Additionally, company email accounts were subject not only to streams of non-work messages, such as when workers sign up for marketing deals or sports reports, but also to spam and even to security threats, such as phishing campaigns.
“When you get a message on Red e App, it is always about work,” Goodman said. They designed in read-receipt for every message that “you can never turn it off,” he said, because managers too often are told their messages either weren’t seen or never arrived.
Silicon Valley wouldn’t understand
Since the app system was designed from the outset to be very secure, Red e App messages comply with the federal Health Insurance Portability and Accountability Act of 1996. This allows healthcare personnel to use it to discuss or pass along private medical information, even attaching images of scans.
While individual employees must download and install Red e App on their own mobile device, they may gain access to their company’s private channel only after the employer has provided Red e App with a unique identification. The employer’s control over individual user accounts includes the ability to wipe all company messages from a user’s mobile device and close the company channel when an employee leaves.
Red e App has a special alert tone to notify employees of emergency conditions.

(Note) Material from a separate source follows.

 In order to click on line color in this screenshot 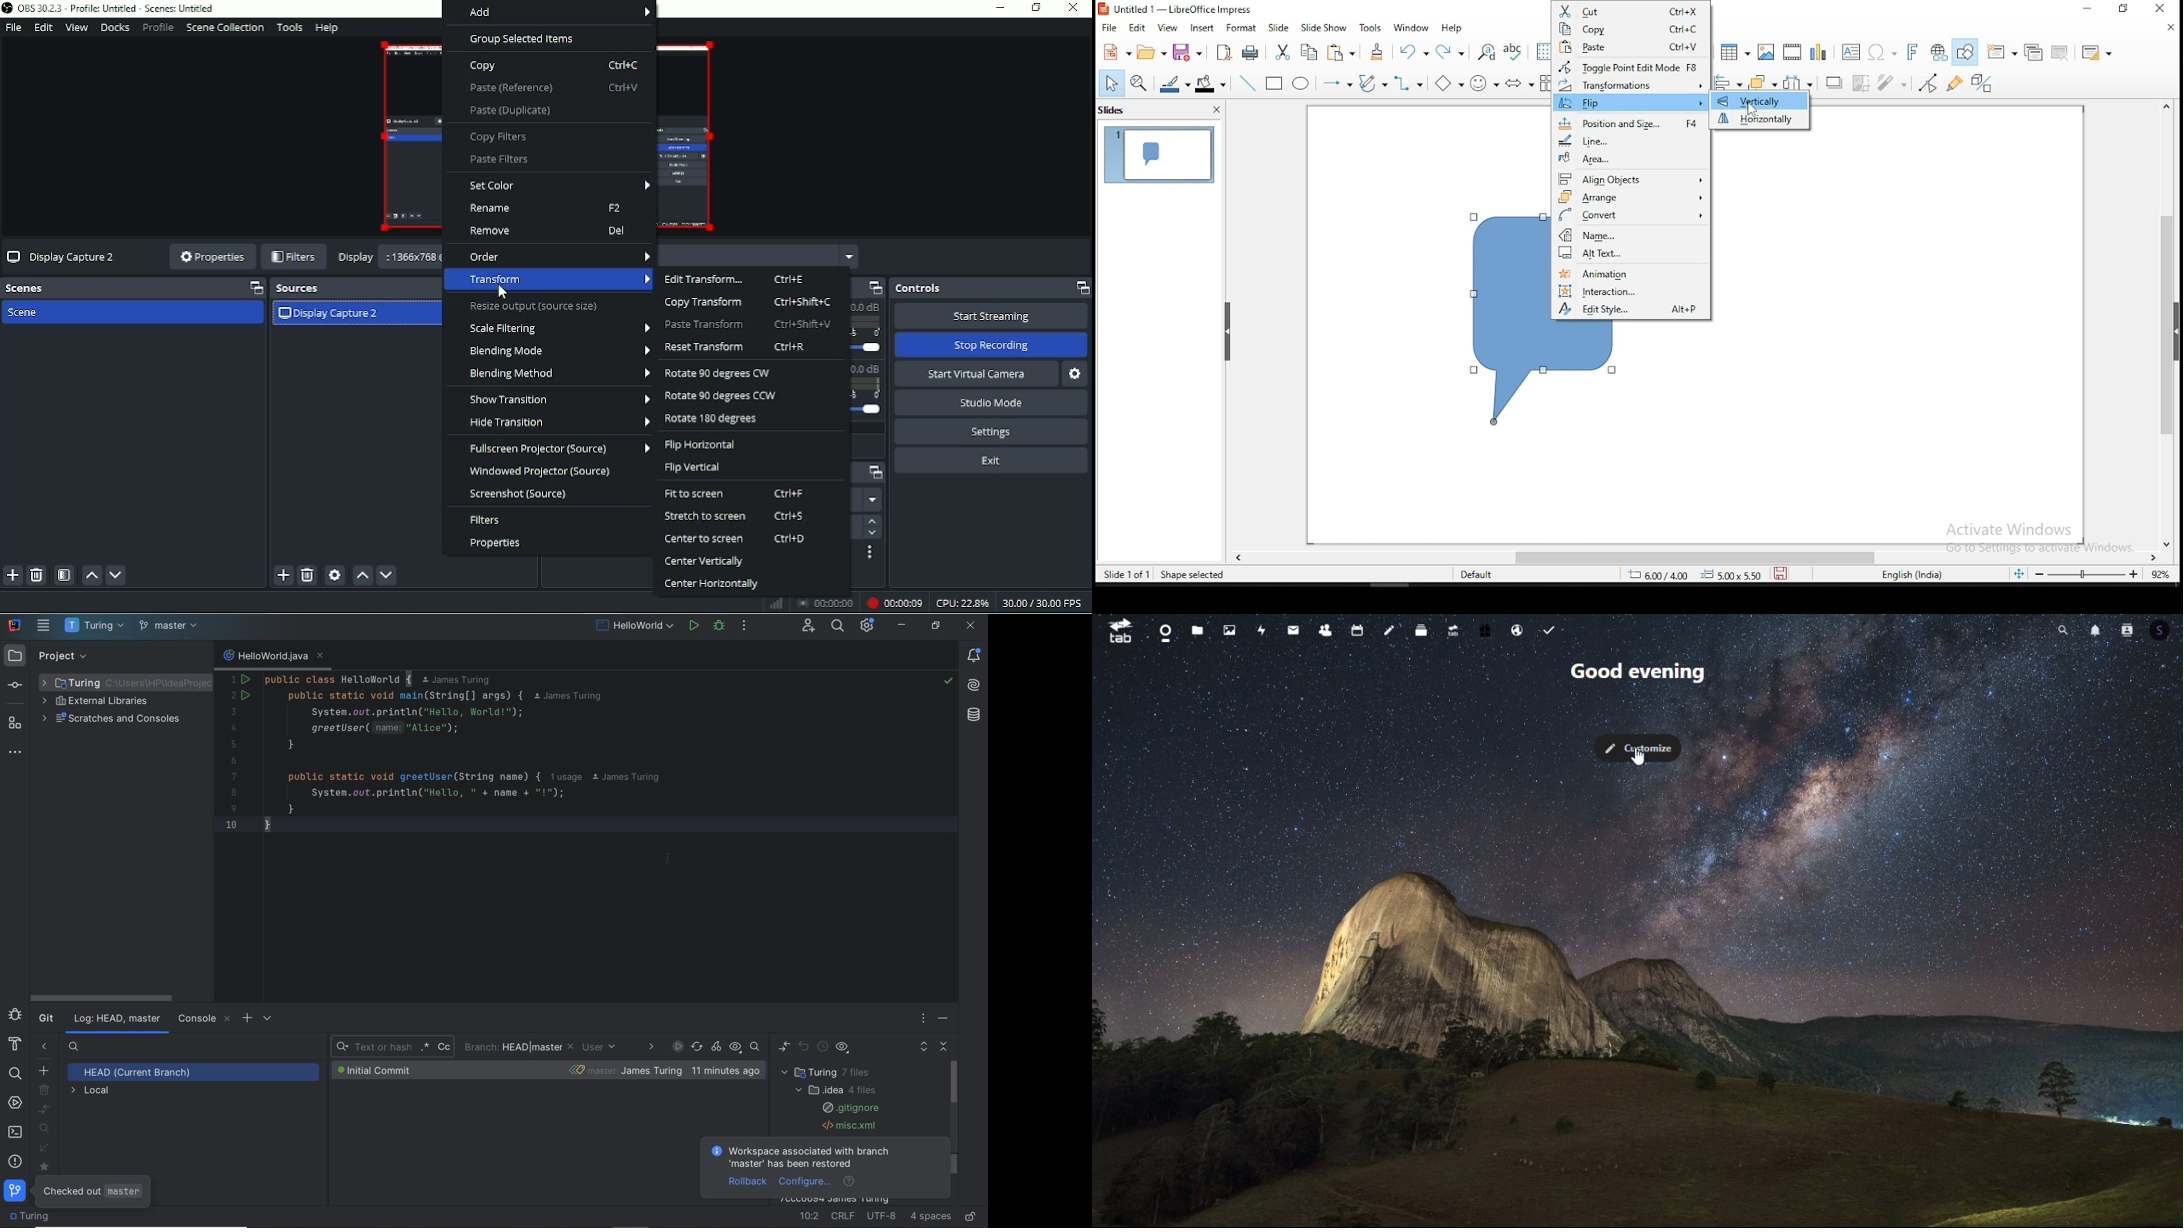, I will do `click(1173, 84)`.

Goodman said that Kentucky’s overall work environment with a higher proportion of healthcare, manufacturing, distribution and other non-desk, non-office jobs played a role in the creation of Red e App, a digital tool one might expect to originate from Silicon Valley.
“This technology could not be born on the West Coast,” he said. There are simply fewer workplace communication issues there, and the work culture is so different that potential investors probably wouldn’t relate to the need for the product.

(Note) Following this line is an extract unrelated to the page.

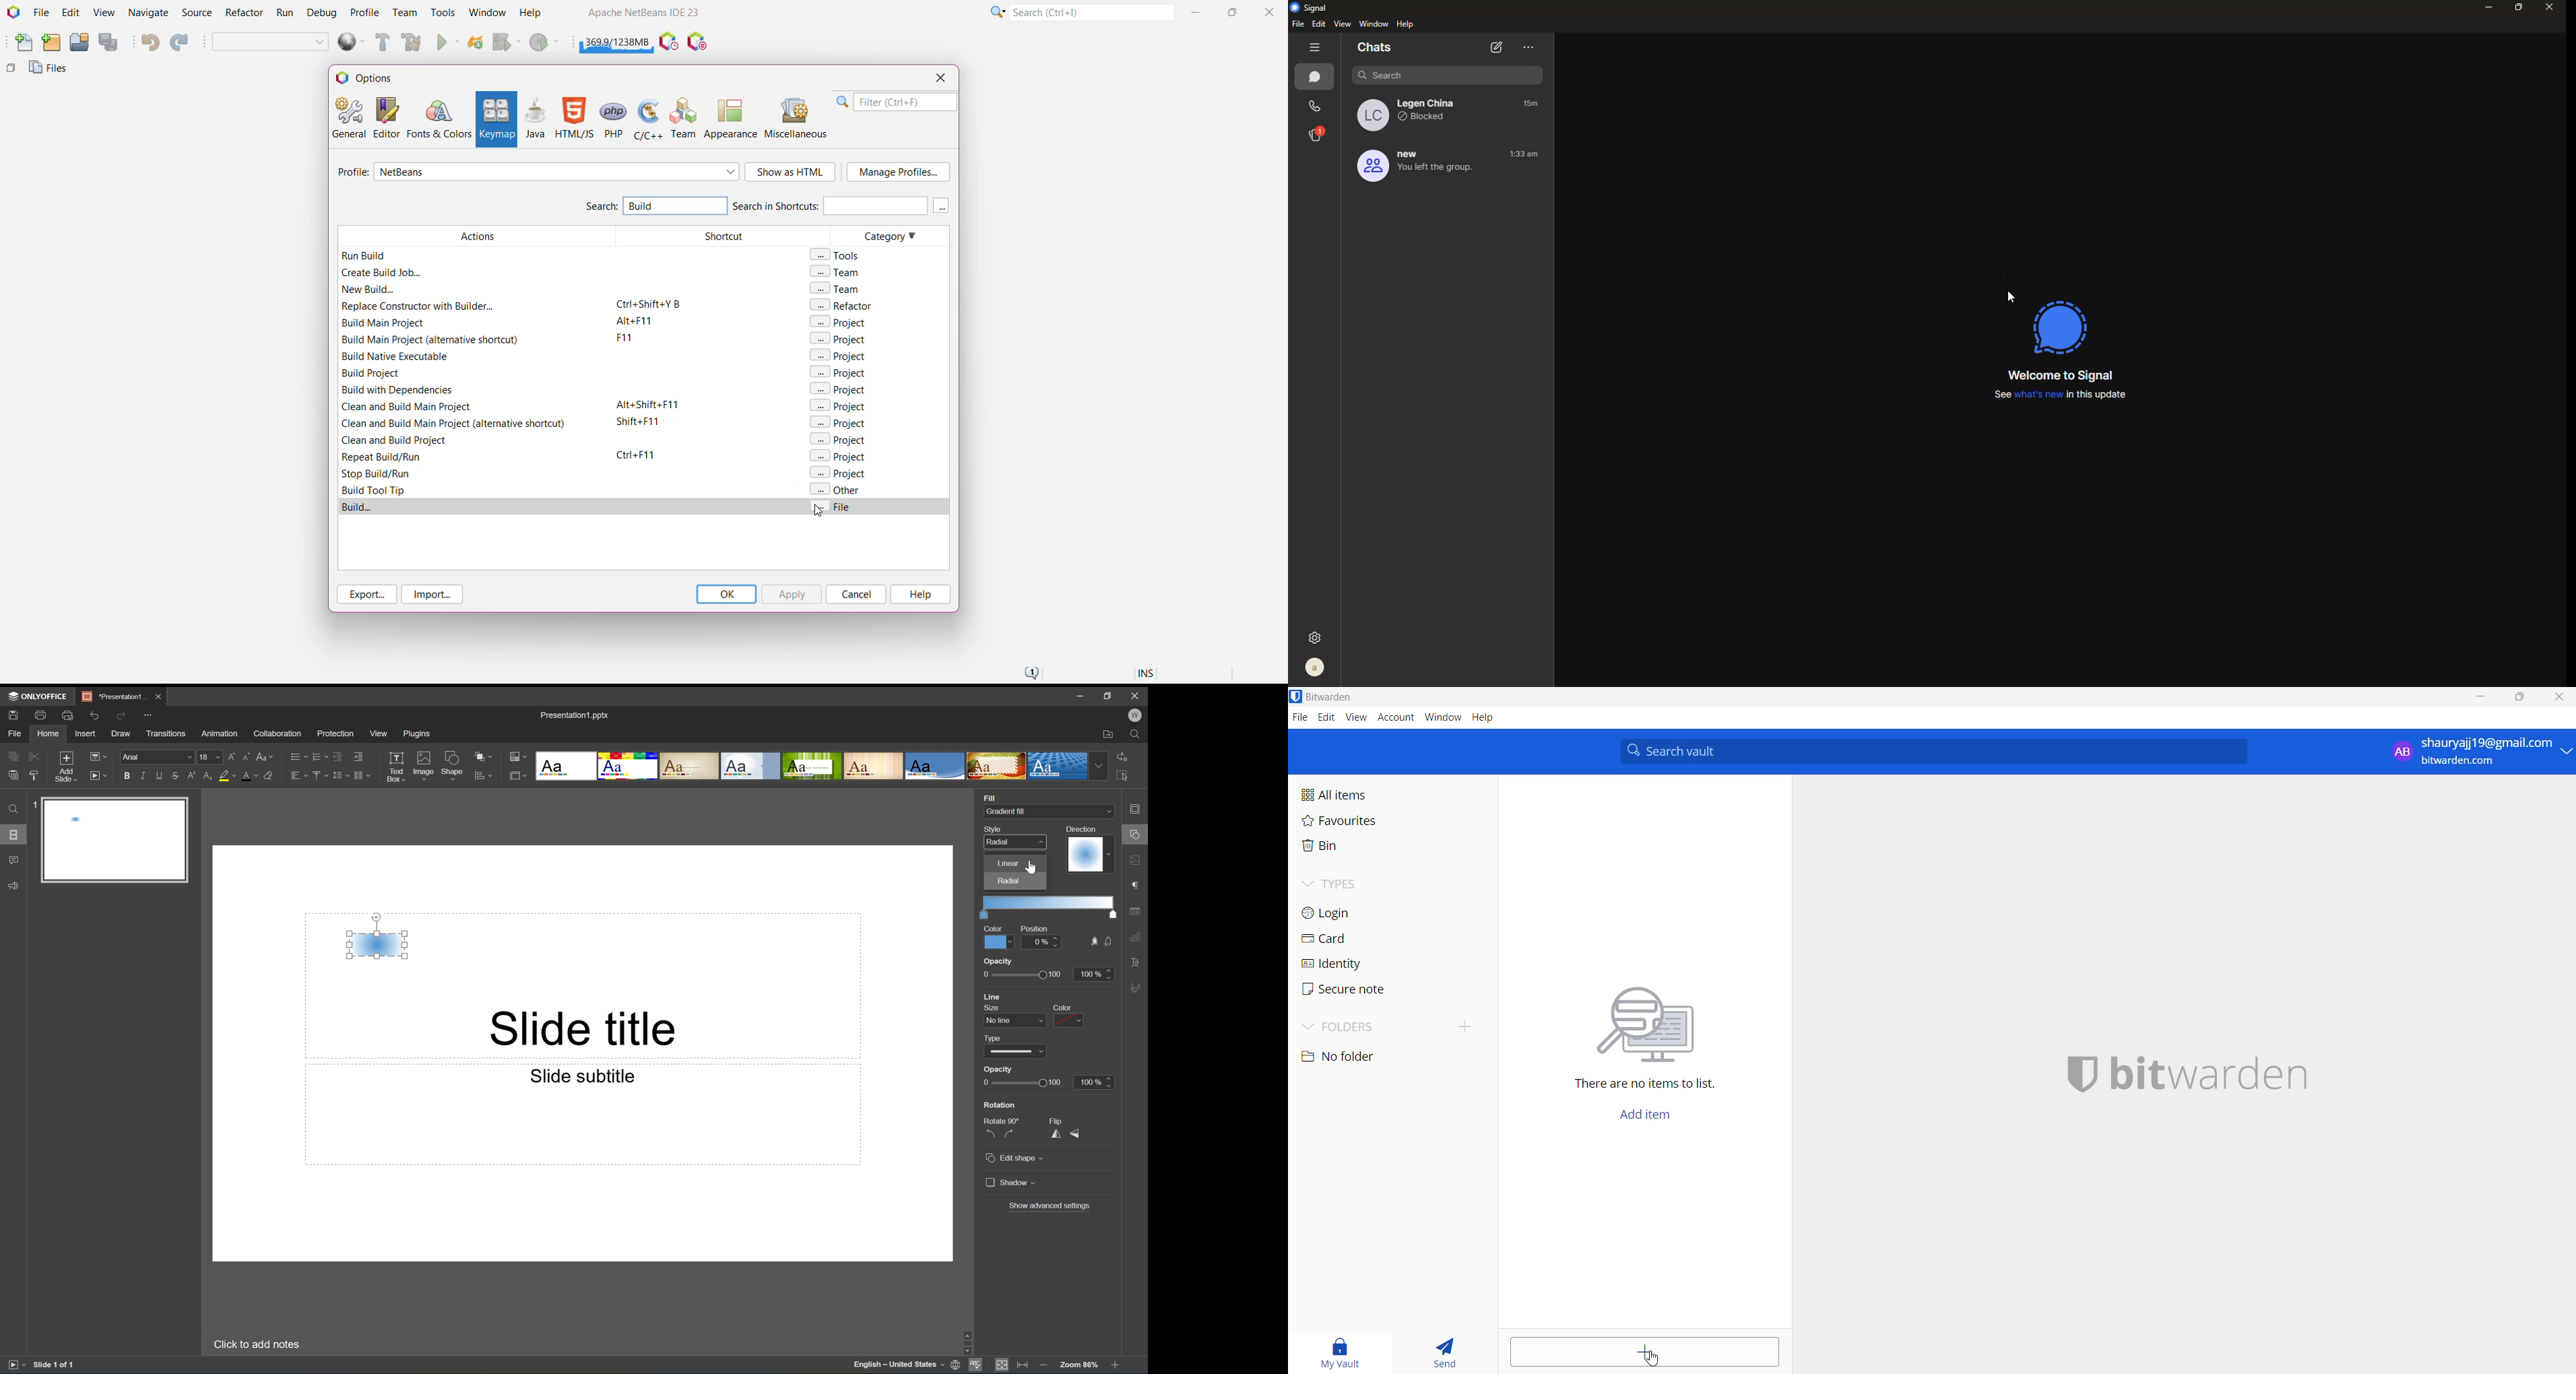 This screenshot has width=2576, height=1400. What do you see at coordinates (453, 767) in the screenshot?
I see `Shape` at bounding box center [453, 767].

However, research consistently finds that communication problems top the list of employee dissatisfaction issues, said Amee Kent, marketing director for Red e App.
Pricing varies somewhat based on industry and how that industry is accustomed to budgeting for operational expenses, Kent said. For example, manufacturing usually approaches such costs on a per-employee basis, but restaurants and retail typically budgeting by the store.
Red e App’s pricing per user per month is similar to most Software as a Service models and less than implementing email, Kent said. It is free for individuals to download, and the employer pays for the service. Pricing starts at $5 per user per month and is discounted based on employee volume.